Polymer translocation through a nanopore under an applied external field

We investigate the dynamics of polymer translocation through a nanopore under an externally applied field using the 2D fluctuating bond model with single-segment Monte Carlo moves. We concentrate on the influence of the field strength $E$, length of the chain $N$, and length of the pore $L$ on forced translocation. As our main result, we find a crossover scaling for the translocation time $\tau $ with the chain length from $\tau \sim N^{2\nu}$ for relatively short polymers to $\tau \sim N^{1 + \nu}$ for longer chains, where $\nu $ is the Flory exponent. We demonstrate that this crossover is due to the change in the dependence of the translocation velocity v on the chain length. For relatively short chains $v \sim N^{- \nu}$, which crosses over to $v \sim N^{- 1}$ for long polymers. The reason for this is that with increasing $N$ there is a high density of segments near the exit of the pore, which slows down the translocation process due to slow relaxation of the chain. For the case of a long nanopore for which $R_\parallel $, the radius of gyration $R_{g}$ along the pore, is smaller than the pore length, we find no clear scaling of the translocation time with the chain length.

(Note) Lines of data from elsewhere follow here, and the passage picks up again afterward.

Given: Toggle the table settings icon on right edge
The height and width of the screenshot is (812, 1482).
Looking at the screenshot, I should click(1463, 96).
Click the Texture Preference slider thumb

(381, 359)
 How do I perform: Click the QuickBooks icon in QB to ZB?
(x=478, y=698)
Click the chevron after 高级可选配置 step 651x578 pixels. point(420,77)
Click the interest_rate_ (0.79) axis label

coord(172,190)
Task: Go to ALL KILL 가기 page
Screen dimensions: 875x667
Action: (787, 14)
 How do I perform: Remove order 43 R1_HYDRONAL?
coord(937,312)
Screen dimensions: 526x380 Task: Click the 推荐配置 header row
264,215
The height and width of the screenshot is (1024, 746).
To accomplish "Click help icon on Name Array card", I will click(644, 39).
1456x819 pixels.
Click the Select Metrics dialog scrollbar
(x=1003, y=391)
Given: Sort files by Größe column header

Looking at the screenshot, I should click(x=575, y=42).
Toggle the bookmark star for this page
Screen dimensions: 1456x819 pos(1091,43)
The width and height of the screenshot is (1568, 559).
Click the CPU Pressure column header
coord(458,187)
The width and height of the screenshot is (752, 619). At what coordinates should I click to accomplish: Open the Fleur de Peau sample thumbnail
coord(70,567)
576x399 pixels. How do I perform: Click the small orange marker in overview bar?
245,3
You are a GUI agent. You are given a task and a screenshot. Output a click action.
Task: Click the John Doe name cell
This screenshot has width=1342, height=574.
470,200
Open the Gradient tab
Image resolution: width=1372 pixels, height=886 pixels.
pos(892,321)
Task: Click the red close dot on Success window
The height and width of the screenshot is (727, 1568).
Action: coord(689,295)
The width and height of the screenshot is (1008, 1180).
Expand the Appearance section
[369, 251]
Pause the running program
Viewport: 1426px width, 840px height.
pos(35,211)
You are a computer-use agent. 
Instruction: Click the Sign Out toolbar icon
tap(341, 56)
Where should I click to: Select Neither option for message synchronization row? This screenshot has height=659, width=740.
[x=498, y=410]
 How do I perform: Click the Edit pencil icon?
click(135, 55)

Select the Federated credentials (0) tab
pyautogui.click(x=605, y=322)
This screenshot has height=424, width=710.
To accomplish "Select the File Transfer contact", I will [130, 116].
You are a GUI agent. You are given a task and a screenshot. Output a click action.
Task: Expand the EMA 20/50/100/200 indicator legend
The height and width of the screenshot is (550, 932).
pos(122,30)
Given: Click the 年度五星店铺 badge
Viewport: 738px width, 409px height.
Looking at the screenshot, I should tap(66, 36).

For large $N$, however, the asymptotic scaling $\tau \sim N^{1 + \nu}$ is recovered. In this regime, $\tau $ is almost independent of $L$. We have previously found that for a polymer, which is initially placed in the middle of the pore, there is a minimum in the escape time for $R_\parallel \approx L$. We show here that this minimum persists for a weak fields $E$ such that $EL$ is less than some critical value, but vanishes for large values of $EL$.